Excellent schools are no accident
I'll start out immediately by admitting I'm very biased. For 36 years my top priorities in life were in order: my family, my faith, my students, my friends, and my community. In 1999 I retired from teaching and with my wife Judy came to live on Big Pine, where we still reside year around. Financially, we get by on my Teacher's Retirement, which I paid into all during my job years, and our combined Social Security. In the overall scheme of economic security, I suppose we are in the lower half of the middle class.
Most of you don't know me because Judy and I tend to keep to ourselves and are not what you'd call social activists. Still, we feel fortunate to live in a place where we love it and near a community as progressively energetic as Perham is. We do almost of our business within Perham because we believe it's important to support the businesses here.
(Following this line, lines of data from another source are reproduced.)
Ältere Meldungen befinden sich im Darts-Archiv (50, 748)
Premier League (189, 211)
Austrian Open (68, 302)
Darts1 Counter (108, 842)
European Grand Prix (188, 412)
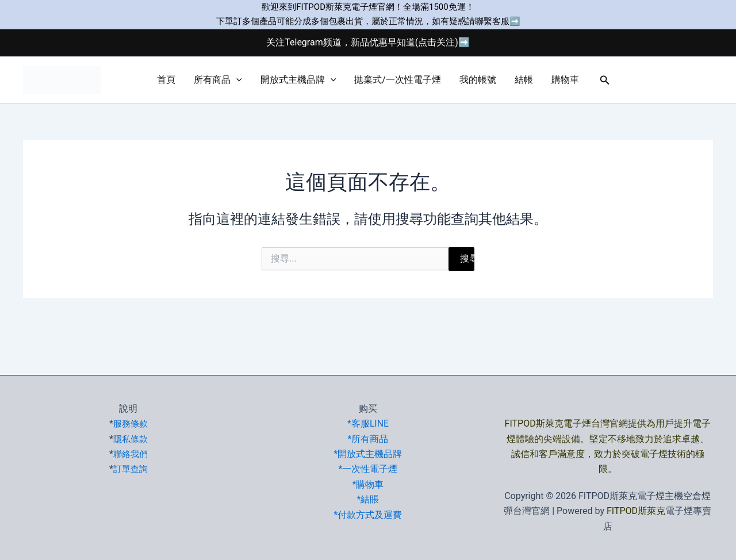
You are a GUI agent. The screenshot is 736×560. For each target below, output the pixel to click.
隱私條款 (131, 439)
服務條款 (131, 423)
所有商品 (218, 80)
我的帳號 (478, 79)
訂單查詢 (131, 469)
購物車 (565, 79)
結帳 (524, 79)
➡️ (515, 21)
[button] (236, 80)
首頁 (166, 79)
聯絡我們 (131, 454)
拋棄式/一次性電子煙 (397, 79)
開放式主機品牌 (298, 80)
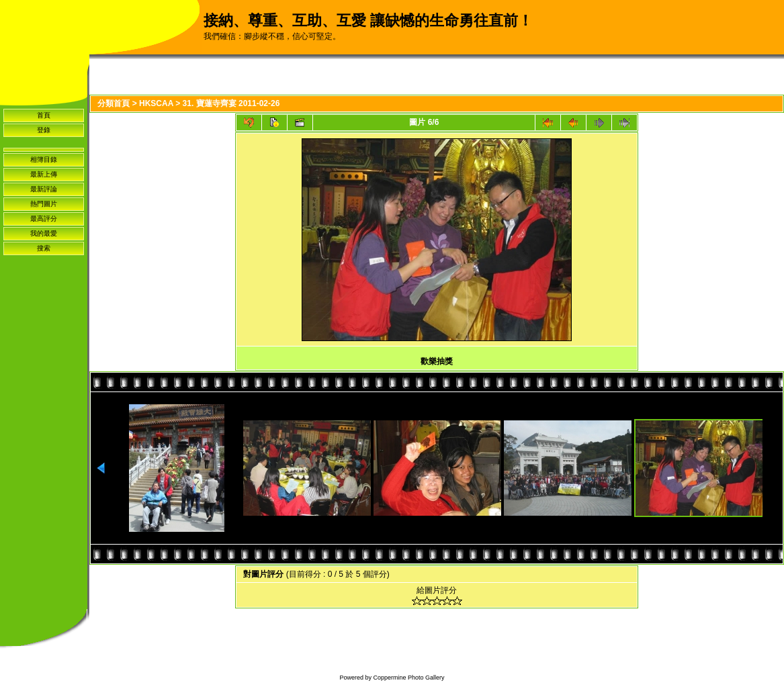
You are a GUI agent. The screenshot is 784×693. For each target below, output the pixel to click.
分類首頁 (114, 103)
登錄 (44, 130)
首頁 (44, 115)
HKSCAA (156, 103)
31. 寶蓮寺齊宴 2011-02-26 (231, 103)
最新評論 (44, 189)
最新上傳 (44, 174)
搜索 (44, 248)
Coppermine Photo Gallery (408, 678)
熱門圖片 (44, 203)
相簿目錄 (44, 159)
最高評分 (44, 218)
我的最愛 (44, 233)
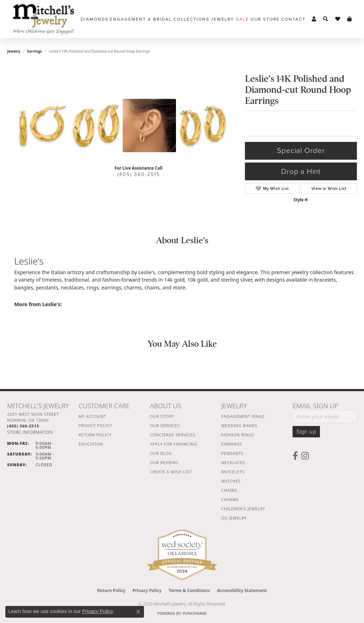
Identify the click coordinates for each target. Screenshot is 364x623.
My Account (92, 416)
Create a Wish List (171, 472)
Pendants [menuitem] (232, 453)
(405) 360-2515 (139, 174)
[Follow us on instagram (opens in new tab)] (305, 456)
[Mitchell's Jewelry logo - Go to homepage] (43, 19)
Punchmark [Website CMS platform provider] (195, 613)
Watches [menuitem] (231, 481)
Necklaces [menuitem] (233, 462)
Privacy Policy (95, 425)
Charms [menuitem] (230, 499)
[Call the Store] (23, 426)
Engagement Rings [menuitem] (243, 416)
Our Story (162, 416)
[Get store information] (30, 432)
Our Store (265, 19)
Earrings (34, 51)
Every week we faithfully read the Perham paper from cover to cover, and we've noticed time and again at the center of everything about this good place to live are Perham's schools, which brings me back to my opening statement concerning being very biased.
I'm definitely going to vote yes on the upcoming school referendum, and for what I consider no-brainer reasons. When I taught at Marshall in Southwestern Minnesota, I was the school's Teacher of the Year in 1996, Southwest Minnesota's Teacher of the Year in 1997, a semi-finalist for Minnesota's Teacher of the Year in 1997, Wal-Mart's Teacher of the Year in 1997, and elected to Marshall School's Hall of Honor in 2005. Now I know this sounds as if I'm very full of myself, but that's not at all why I mention these things. I know what a very good school looks like, and Perham has one of the best I've ever run across. During my career I served on several North Central Evaluation teams and went all over Minnesota to grade public schools. I saw none that were any better than Perham's school system and many that were far less impressive. In both curricular and extra-curricular areas your schools are a community treasure and one of which you should be exceedingly proud. This accomplishment in a time when school after school is having to cut back on staff, programs, and extracurriculars is extraordinary and no accident. It's a matter of many people working very hard to achieve the goal of excellence: administration, school board, staff, support staff, students, parents, businesses, and community. More than ever, in these days it's also a matter of shared sacrifices.
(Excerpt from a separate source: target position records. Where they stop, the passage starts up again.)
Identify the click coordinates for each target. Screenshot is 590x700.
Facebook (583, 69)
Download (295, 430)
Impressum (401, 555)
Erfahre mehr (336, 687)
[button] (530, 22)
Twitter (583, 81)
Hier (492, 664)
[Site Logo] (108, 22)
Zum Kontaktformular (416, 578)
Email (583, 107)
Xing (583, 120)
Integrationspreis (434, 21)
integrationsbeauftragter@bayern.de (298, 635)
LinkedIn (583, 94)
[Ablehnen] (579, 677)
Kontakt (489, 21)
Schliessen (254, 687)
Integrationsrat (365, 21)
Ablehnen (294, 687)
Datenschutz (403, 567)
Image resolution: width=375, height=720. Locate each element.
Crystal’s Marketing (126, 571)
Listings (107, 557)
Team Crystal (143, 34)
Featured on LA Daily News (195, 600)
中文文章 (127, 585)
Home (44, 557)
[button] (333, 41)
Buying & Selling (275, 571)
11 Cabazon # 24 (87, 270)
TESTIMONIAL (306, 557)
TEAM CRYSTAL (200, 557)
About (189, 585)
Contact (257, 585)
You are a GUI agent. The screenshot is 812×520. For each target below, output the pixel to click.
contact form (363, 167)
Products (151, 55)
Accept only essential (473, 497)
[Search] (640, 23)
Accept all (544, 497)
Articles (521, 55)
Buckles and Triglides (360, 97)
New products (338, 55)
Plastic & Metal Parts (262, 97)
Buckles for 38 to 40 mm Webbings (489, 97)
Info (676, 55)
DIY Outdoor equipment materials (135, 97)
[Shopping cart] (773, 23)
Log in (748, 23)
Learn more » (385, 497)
I realize why some of you are urging a no vote on this referendum, and it's not up to me to second-guess your situations. From a personal perspective, the inevitable and substantial raise in my personal property taxes will not be easy for us. Still, I can't come up with a single place in which I'd rather invest than in the future of my community's young people. I absolutely believe our Superintendent when she says the referendum is not about frills but about maintaining what we have, and there have been superintendents I haven't trusted much farther than I could throw them. One way I guarantee that you can turn a school into a mediocre one is by needlessly increasing class sizes and by showing what is clearly an excellent staff that you really don't value their work and commitment that much. I hope and pray that enough of you see things as I do come election day.